A new California marijuana law has been applauded by advocates and Californian residents alike. The law is set to assist those that have previous marijuana convictions marring their records. The new law will help to expunge these records or, at the very least, re-examine the ruling and/or sentences.
Governor Jerry Brown signed this law into effect on Sunday night. The Assembly Bill 1793 was supported by the majority in the California State Legislature. Before this bill, it was an arduous process to go through and Californians that had marijuana convictions were desperately seeking a resolution to clean their records.
Rodney Holcombe, a representative from the Drug Policy Alliance based in New York, was quoted as saying that this new bill in the latest marijuana laws is transformative and “creates an opportunity for people to reclaim their lives.”
The Drug Policy Alliance is a national organization that focuses on actively supporting and human rights in drug policies.
The first state to pass such a legislature was Oregon. Oregon legalized recreational use of marijuana in 2014 and those who had previous marijuana-related convictions have the possibility to expunge their record or reduce the sentence, depending on the transgression. Other cities that have similar laws are San Francisco, Maryland, Colorado, Massachusetts, Seattle, and San Diego. It was only a matter of time for California to issue a state bill such as the recent Assembly Bill 1793.
California did, however, make history with the ruling in the latest marijuana laws. The Golden State is the first to have automated the legal system. This is bringing a sense of hope to many Californians that are looking at applying for student and housing loans or attempting to apply for employment but are stuck due to criminal records of minor marijuana charges. According to the Golden state’s Judicial Council, the new bill that automated the system is set to positively impact at least 200, 000 Californians.
Assemblymember Ron Bonta issued a scathing statement: “The failed war on drugs has, in so many ways, wreaked havoc, damage, pain, and anguish on so many Californians. This is where the government can step in and make it better.”
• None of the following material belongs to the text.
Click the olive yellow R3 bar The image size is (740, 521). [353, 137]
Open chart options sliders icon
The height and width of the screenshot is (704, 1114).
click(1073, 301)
Ron Bonta is the assembly member who proposed the historical measure for California.
How Marijuana Convictions Affects Communities
According to a study performed by the Drug Policy Alliance in conjunction with the ACLU, the main demographics affected by cannabis convictions are persons of color. The study further stated that white demographics consume equal amounts of marijuana to persons of color. However, the results of marijuana convictions show a higher amount of convictions for persons of color, despite equal consumption.
The study suggested that law enforcement could be focused on these communities for marijuana convictions.
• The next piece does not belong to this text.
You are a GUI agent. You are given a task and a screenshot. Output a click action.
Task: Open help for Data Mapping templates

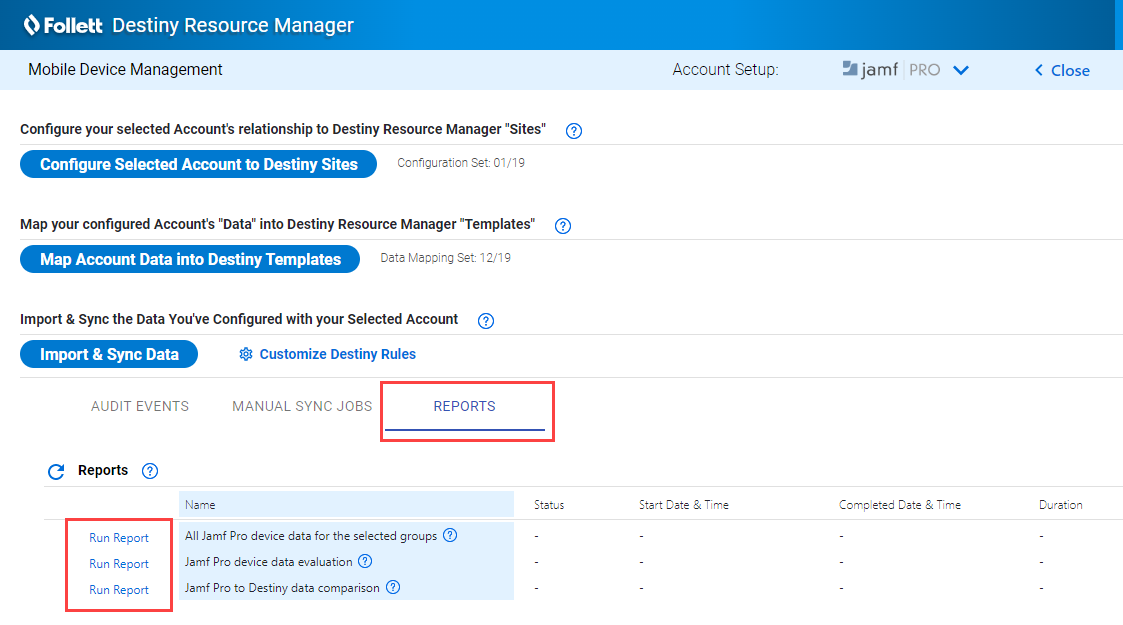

Some convictions are for extremely minor convictions; small possession infractions. These convictions mar the record and prevent the individual from attaining loans, acceptance from society, employment and/or other factors.
This new bill could assist those in leading a normal life, uninhibited by minor convictions. California’s famous proposition 64 was passed just over two years ago in 2014. The proposition legalized the recreational use of marijuana (for adults over the age of 21) and it also offered people the opportunity to erase prior marijuana convictions on their records. However, while the paper version sounded good, it was, in reality, a long and tedious process. Prior to the passing of Sunday’s bill, people with marijuana convictions needed to make a court petition. This was expensive and not everyone had the time nor the financial resources for the process.
What the New Law Means for the State and the People
With the new bill, the state will do much of this process that was lengthy and expensive for the public. Depending on the crime, the charges will be either removed completely or reduced.
How will the new Bill come into Effect?
The bill will come into full effect on the first day of the new year; January 2019. The Department of Justice is granted seven months from that date to examine existing cannabis-related cases. The Department will be required to contact county districts with the applicable petitions. Should the District Attorney see fit to challenge the new conviction, there is a time frame of one year in which to do so.
The cases which have already sent convicted persons to prison will be reviewed first. While California marijuana laws will continue to be adjusted and new regulations continue to be put into place, California looks set to become a leading state in the regulated marijuana market.
Both medical and recreational marijuana support has recently grown in America. By January 2018, a total of 30 states had legalized medicinal use of marijuana while states Utah and Missouri are preparing to vote on medical marijuana law. According to the Pew Research Center, 31% of Americans supported legalizing marijuana in 2000. That number has almost doubled to 61%.